US 12,008,331 B2
	Utilizing visual and textual aspects of images with recommendation systems
Xun Luan, Sunnyvale, CA (US); Aman Gupta, San Jose, CA (US); Sirjan Kafle, San Diego, CA (US); Ananth Sankar, Palo Alto, CA (US); Di Wen, Sunnyvale, CA (US); Saurabh Kataria, Newark, CA (US); Ying Xuan, Sunnyvale, CA (US); Sakshi Verma, Haryana (IN); Bharat Kumar Jain, Hyderabad (IN); Xue Xia, Los Angeles, CA (US); Bhargavkumar Kanubhai Patel, Gujarat (IN); Vipin Gupta, Bangalore (IN); and Nikita Gupta, Delhi (IN)
Assigned to Microsoft Technology Licensing, LLC, Redmond, WA (US)
Filed by Microsoft Technology Licensing, LLC, Redmond, WA (US)
Filed on Dec. 23, 2021, as Appl. No. 17/560,436.
Prior Publication US 2023/0206010 A1, Jun. 29, 2023
Int. Cl.
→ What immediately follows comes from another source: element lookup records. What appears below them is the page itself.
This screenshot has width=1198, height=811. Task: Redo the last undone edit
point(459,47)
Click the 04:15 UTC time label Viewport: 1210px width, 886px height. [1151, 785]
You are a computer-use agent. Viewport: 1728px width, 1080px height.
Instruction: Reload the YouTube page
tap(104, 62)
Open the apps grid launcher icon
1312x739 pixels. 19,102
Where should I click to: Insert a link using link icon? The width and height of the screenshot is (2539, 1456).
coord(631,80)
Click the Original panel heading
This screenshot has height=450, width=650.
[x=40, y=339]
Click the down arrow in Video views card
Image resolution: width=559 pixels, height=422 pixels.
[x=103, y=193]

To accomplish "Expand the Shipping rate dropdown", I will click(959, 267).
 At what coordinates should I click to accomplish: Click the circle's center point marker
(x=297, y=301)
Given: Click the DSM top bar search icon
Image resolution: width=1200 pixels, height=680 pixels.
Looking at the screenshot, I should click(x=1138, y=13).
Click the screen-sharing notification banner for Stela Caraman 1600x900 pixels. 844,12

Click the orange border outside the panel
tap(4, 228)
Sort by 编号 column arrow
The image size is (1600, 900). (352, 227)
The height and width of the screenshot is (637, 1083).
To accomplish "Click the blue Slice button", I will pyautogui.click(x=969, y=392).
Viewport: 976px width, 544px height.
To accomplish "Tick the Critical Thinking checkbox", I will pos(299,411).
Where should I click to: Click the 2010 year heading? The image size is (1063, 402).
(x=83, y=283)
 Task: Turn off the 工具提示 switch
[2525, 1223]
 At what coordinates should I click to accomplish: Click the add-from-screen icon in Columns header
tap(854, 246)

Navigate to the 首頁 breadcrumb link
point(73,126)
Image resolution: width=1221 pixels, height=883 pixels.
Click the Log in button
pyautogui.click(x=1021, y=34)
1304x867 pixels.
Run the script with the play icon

G10L 15/22 (2006.01); G06F 40/40 (2020.01); G06N 3/04 (2023.01); G06V 30/19 (2022.01)

CPC G06F 40/40 (2020.01) [G06N 3/04 (2013.01); G06V 30/19147 (2022.01)]

20 Claims

8. A system comprising:

a memory storage device for storing computer-executable instructions; and

at least one processor, which, when executing the computer-executable instructions, causes the system to:

with a machine learning algorithm, train an encoder-decoder model to generate a caption for an image by generating with the encoder an embedding, and then decoding the embedding with the decoder to generate the caption, wherein a dataset comprising a plurality of images with associated captions is used to train the encoder-decoder model;

generate a first embedding for the image by:

detecting words present in an image with an optical character recognition (OCR) algorithm;

using pre-trained word embeddings to derive a word embedding for each word detected in the image; and

performing an average pooling operation on the word embeddings for each word detected in the image, wherein the result of the average pooling operation is the first embedding for the image;

generate a second embedding for the image by:

using the image as input to the pre-trained encoder-decoder model, generate from the image with the encoder the second embedding for the image;

concatenate the first embedding with the second embedding to derive for the image a final embedding; and

store the final embedding for the image.